> **Provided data**

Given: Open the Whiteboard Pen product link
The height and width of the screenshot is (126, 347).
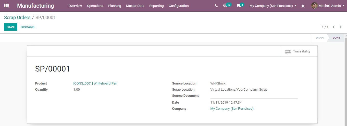Looking at the screenshot, I should point(95,83).
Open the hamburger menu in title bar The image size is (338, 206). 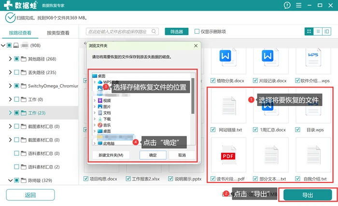[298, 5]
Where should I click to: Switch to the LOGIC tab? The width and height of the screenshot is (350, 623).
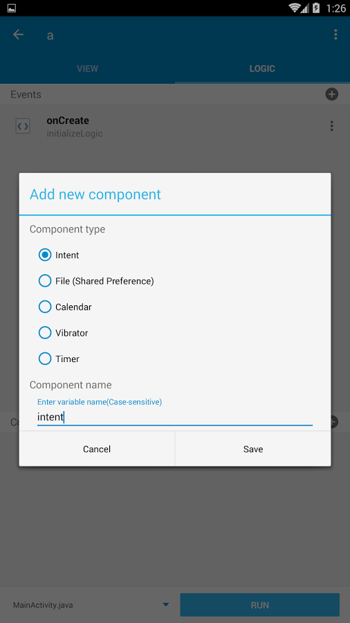(262, 69)
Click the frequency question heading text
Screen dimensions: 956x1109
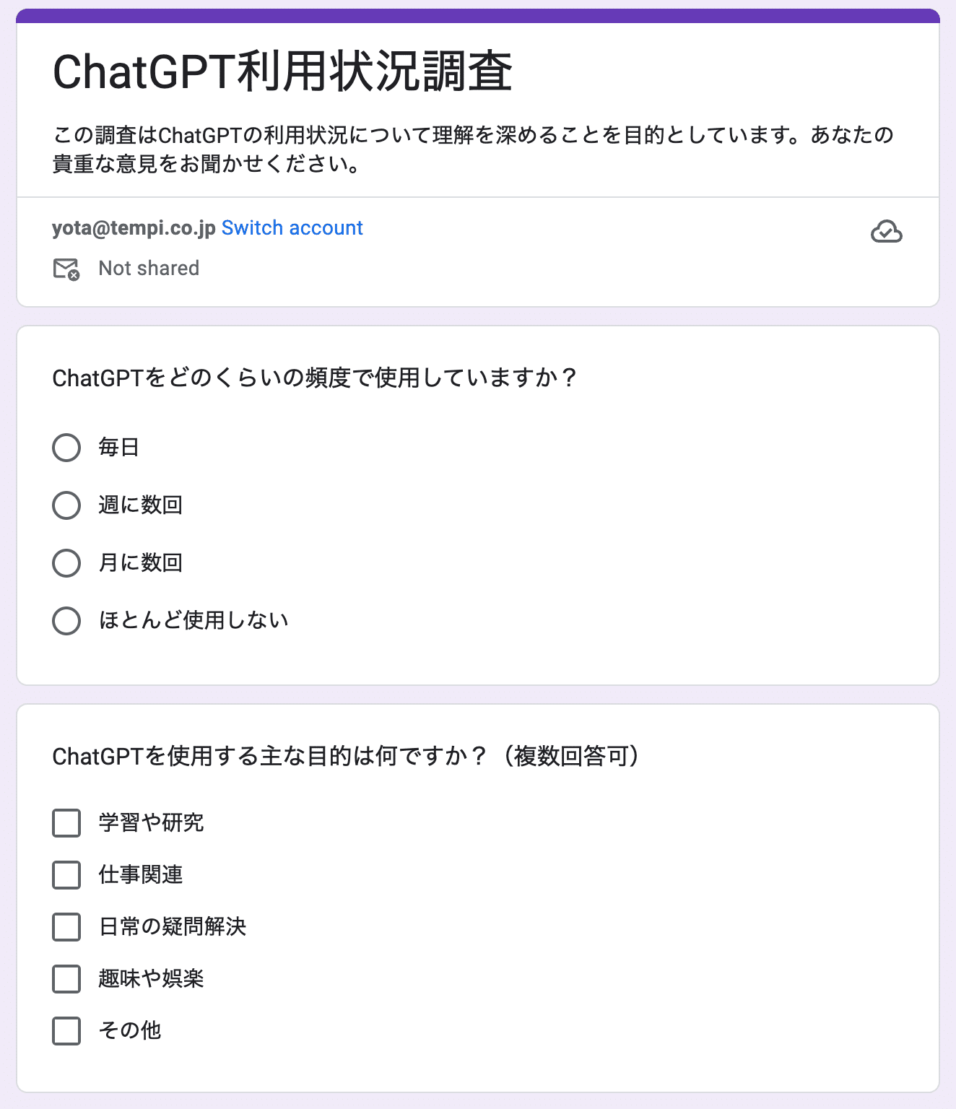pos(315,378)
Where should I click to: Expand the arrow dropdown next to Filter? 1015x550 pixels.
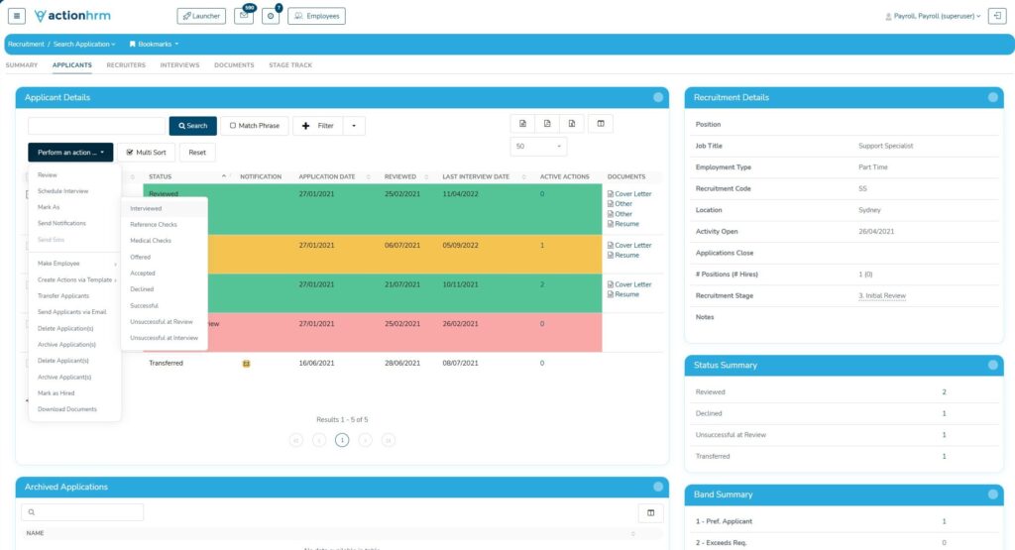(355, 126)
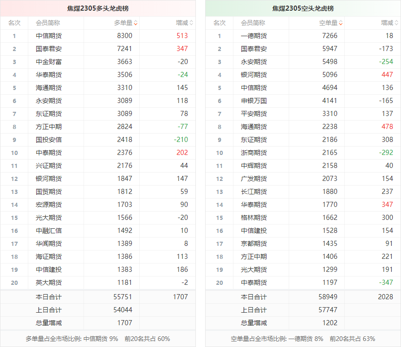
Task: Click 英大期货 in rank 20 row
Action: (49, 283)
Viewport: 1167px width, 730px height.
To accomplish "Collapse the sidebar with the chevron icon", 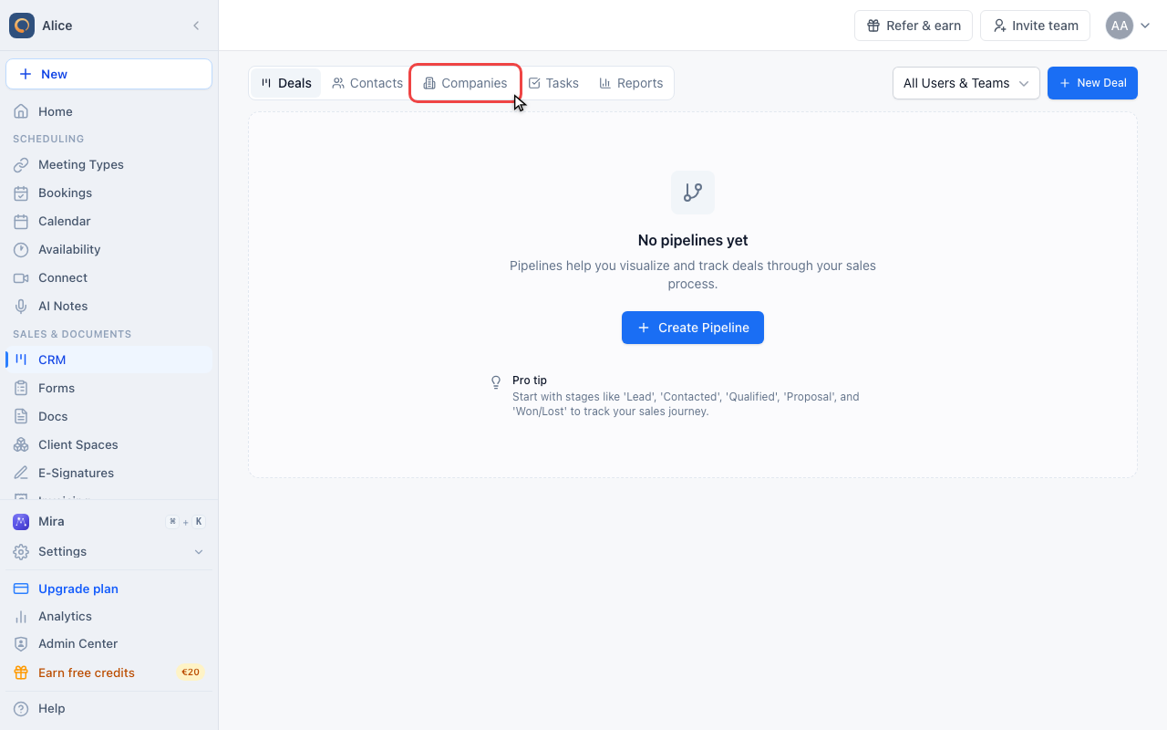I will pos(196,26).
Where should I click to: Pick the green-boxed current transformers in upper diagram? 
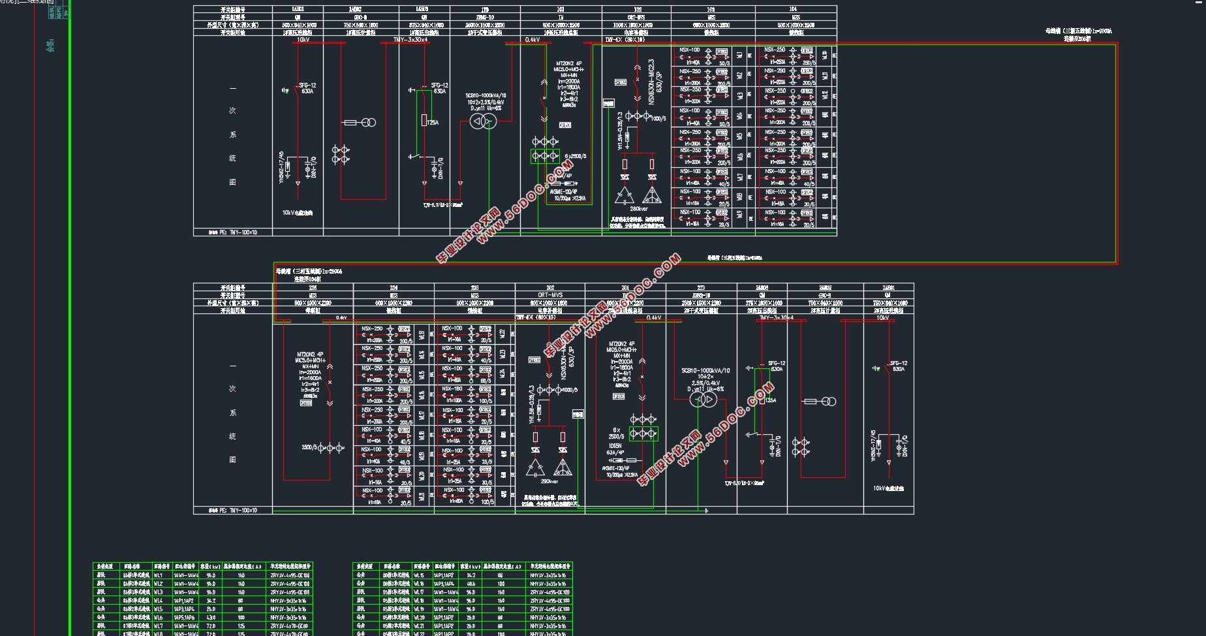pyautogui.click(x=544, y=156)
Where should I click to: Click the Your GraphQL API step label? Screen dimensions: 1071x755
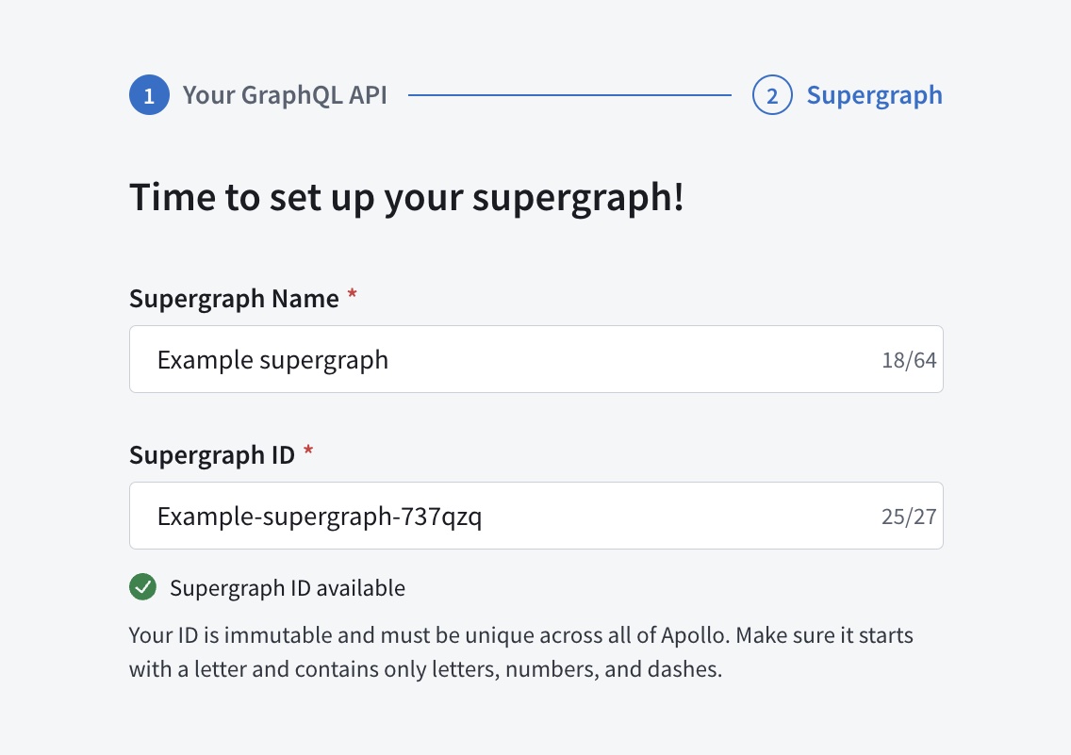(285, 94)
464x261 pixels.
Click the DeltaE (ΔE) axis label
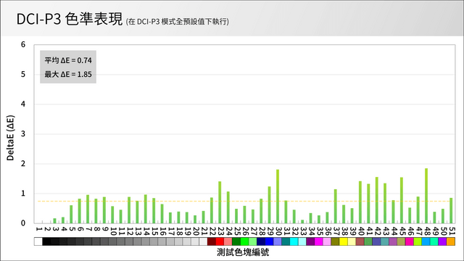point(10,138)
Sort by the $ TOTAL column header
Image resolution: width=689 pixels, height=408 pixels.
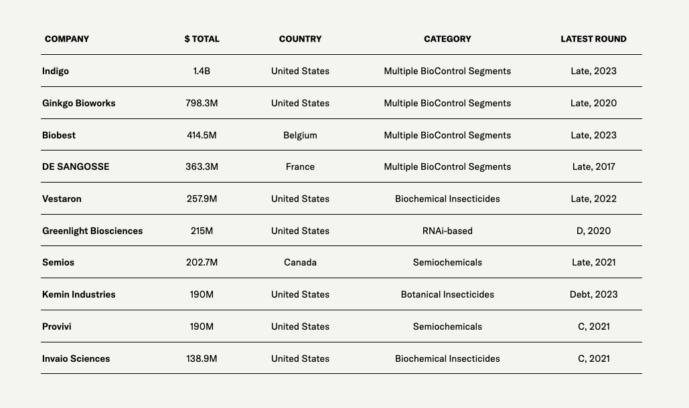(x=202, y=39)
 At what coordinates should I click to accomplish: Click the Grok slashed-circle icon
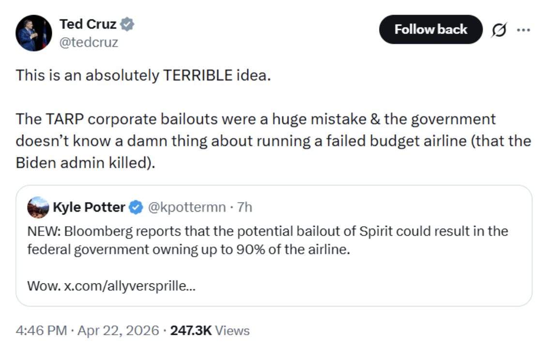pos(498,30)
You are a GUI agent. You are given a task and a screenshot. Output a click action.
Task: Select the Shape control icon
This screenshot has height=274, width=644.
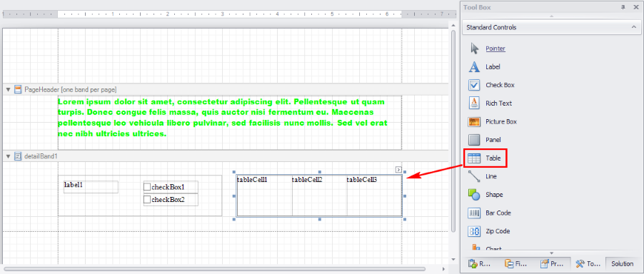[x=474, y=195]
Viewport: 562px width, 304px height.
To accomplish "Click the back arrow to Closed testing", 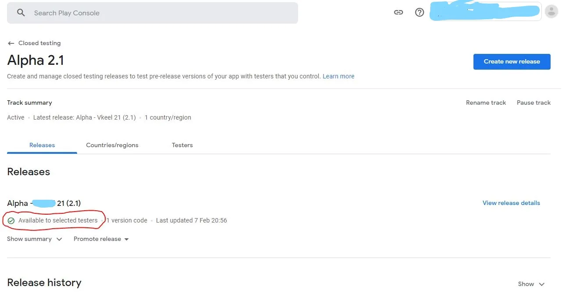I will [x=11, y=43].
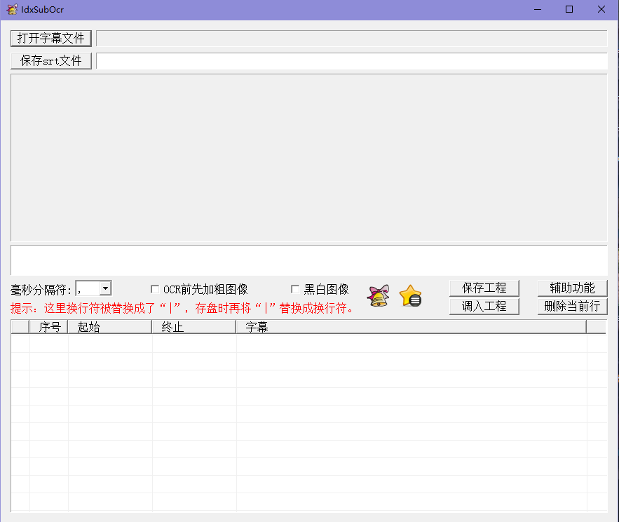Click the subtitle text edit box above separator

[x=308, y=260]
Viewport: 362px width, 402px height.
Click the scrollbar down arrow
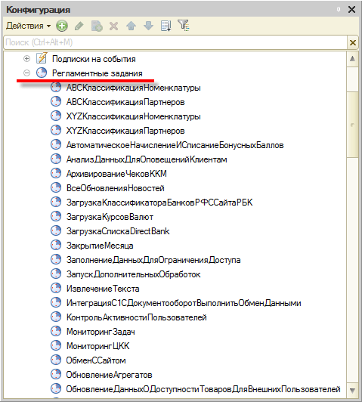click(x=352, y=391)
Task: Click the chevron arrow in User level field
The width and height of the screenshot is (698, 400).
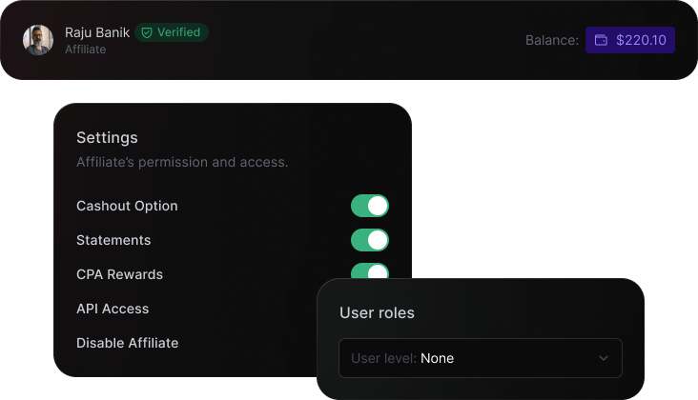Action: [x=603, y=358]
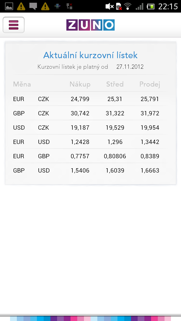The image size is (181, 321).
Task: Tap the Aktuální kurzovní lístek heading
Action: tap(91, 55)
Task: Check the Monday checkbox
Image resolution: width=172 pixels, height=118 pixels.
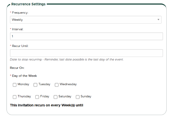Action: click(x=14, y=85)
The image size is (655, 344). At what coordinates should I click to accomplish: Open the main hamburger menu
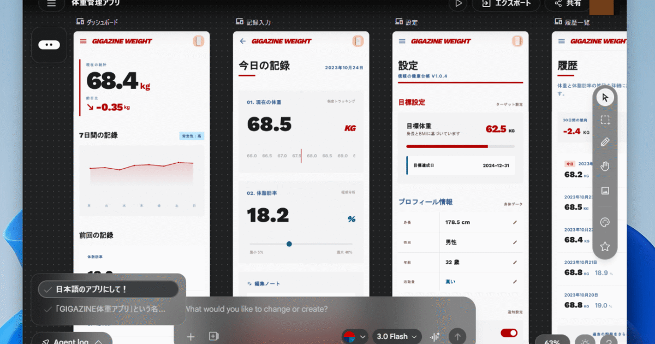click(51, 3)
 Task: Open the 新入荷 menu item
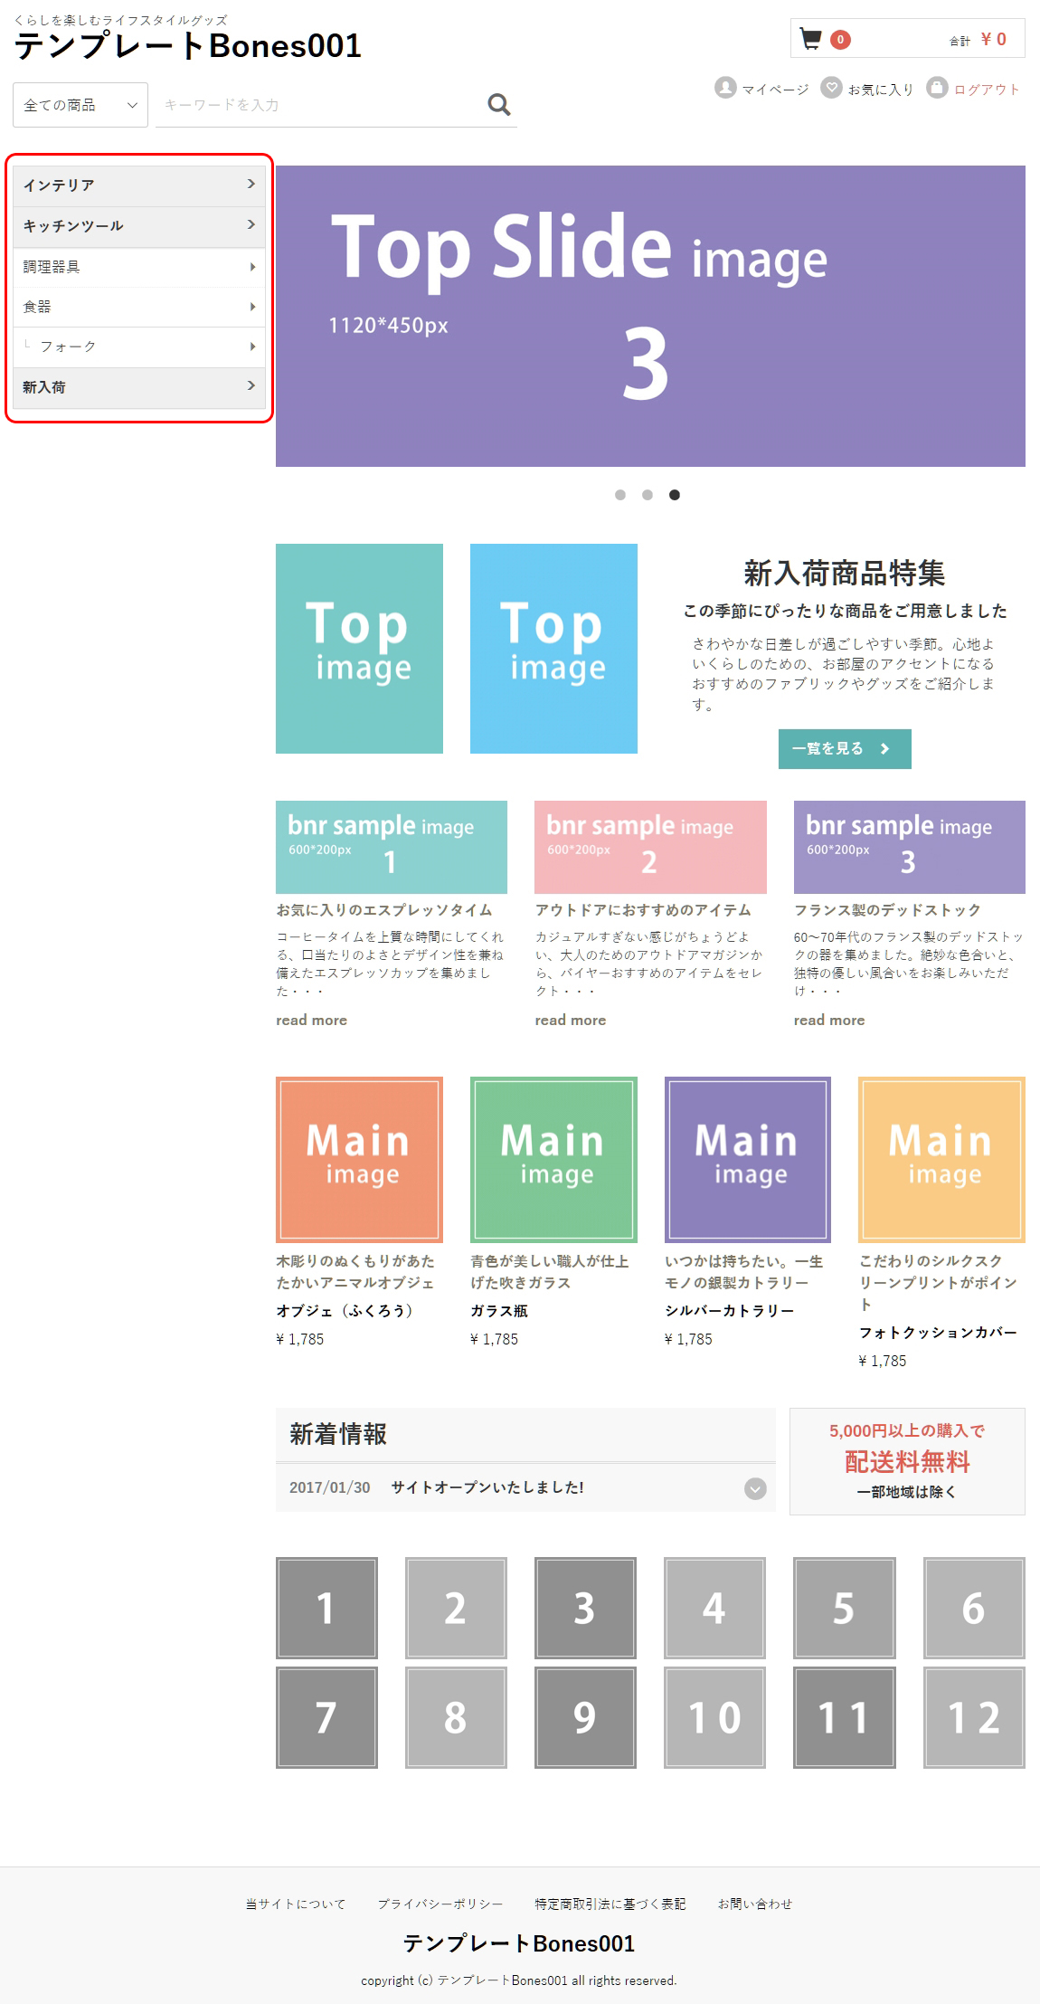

> **What is required**
Copy word for word only the lines above from the one with "At what coordinates should I click to accomplish: Click" through the one with "Task: Select the Shape control icon". Leave pictures out.

> **Response below**
 At what coordinates should I click to accomplish: Click the Grok slashed-circle icon
pos(498,30)
You are a GUI agent. You are given a task and a screenshot. Output a click action.
Task: Select the Shape control icon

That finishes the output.